Kamar mandi punya luas yang cukup terbatas. Penggunaan warna-warna cerah membuat kamar mandi terasa lebih lapang, meskipun memang warna hitam digunakan sebagai “variasi” supaya kamar mandi nggak terkesan garing. Pencahayaan pun menggunakan warna hangat. Ya, pantes aja saya betah mandi lama-lama. Produk mandi pun sudah tersedia di samping wastafel. Secara keseluruhan, nggak ada masalah dengan kamar mandi. Mungkin yang perlu saya perhatikan adalah kebiasaan ber-shower air panas lama-lama. Enak sih sebetulnya bisa pijat-pijat punggung, paha, dan betis pakai air panas, tapi itu buang-buang air juga jatuhnya. Aduh…
Fasilitas Umum
BART – Rooftop Bar
ARTOTEL Thamrin punya rooftop bar yang cukup terkenal bernama BART atau Bar at the Rooftop. Di kunjungan pertama dan kedua, saya ke sana untuk sekadar hangout bareng teman sambil menikmati suasana malam dan “lihat lampu”. Namun, saya harus kasih thumbs up buat pihak hotel karena dari segi service, kualitas dan keramahan staf sudah jauh lebih meningkat (nanti saya bahas detailnya di segmen khusus).
![IMG_20191222_212154](https://aboyinahotelroom.wordpress.com/wp-content/uploads/2020/07/img_20191222_212154.jpg?w=1024)
![IMG_20191222_213248](https://aboyinahotelroom.wordpress.com/wp-content/uploads/2020/07/img_20191222_213248.jpg?w=576)
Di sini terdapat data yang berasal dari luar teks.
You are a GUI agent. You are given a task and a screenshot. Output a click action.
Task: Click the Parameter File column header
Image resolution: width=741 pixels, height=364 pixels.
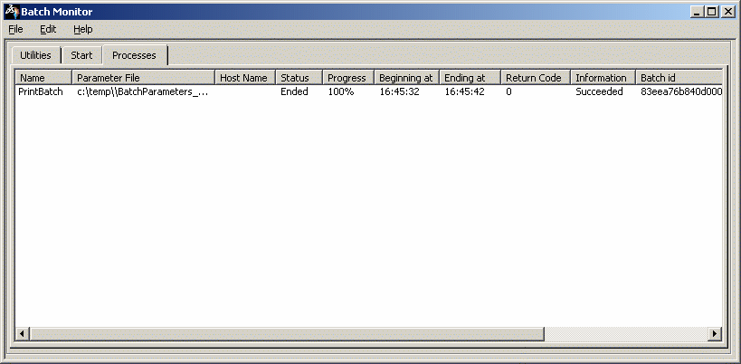click(142, 78)

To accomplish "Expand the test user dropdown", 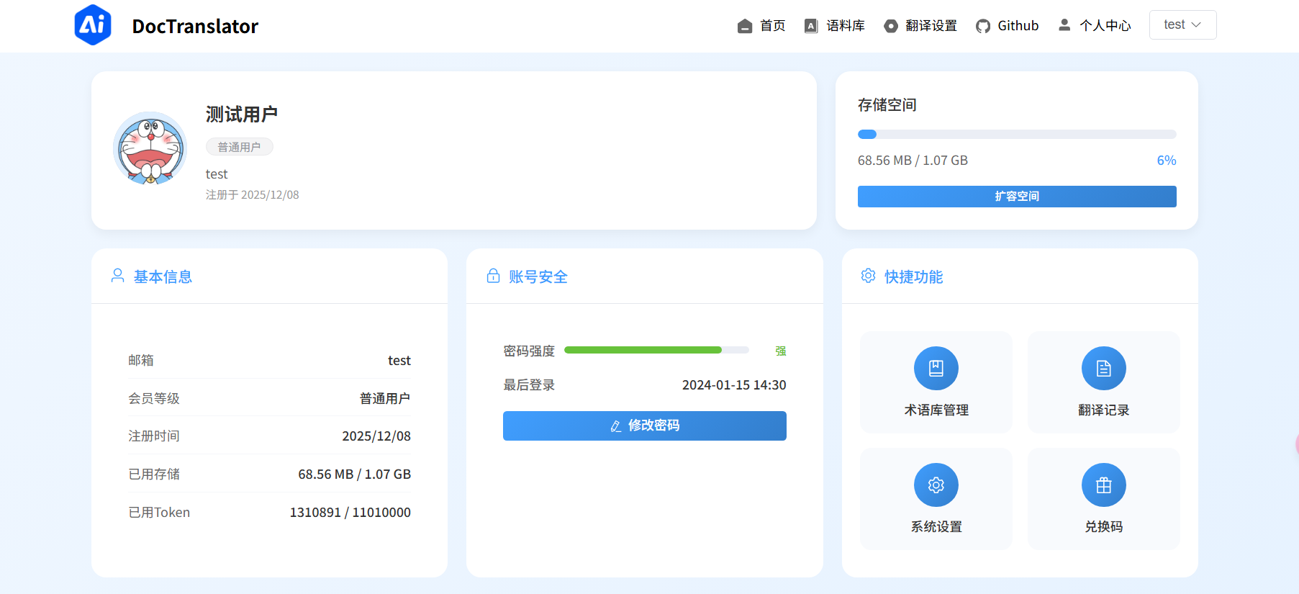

Nah, karena kondisi bar yang sangat remang dan pencahayaan yang kurang memadai, saya jadi nggak ngambil foto si bar itu sendiri. Lagi pula, saya udah telanjur asyik ngobrol sambil menikmati minuman dan jajanan bareng teman. Salah satu hal yang saya suka saat berkunjung ke Jakarta adalah main ke rooftop bar sebetulnya (atau tempat lain yang memungkinkan saya buat ngobrol santai sambil lihat pemandangan kota di malam hari). Maklum, di Bandung ‘kan gedung-gedung tingginya nggak sebanyak di Jakarta.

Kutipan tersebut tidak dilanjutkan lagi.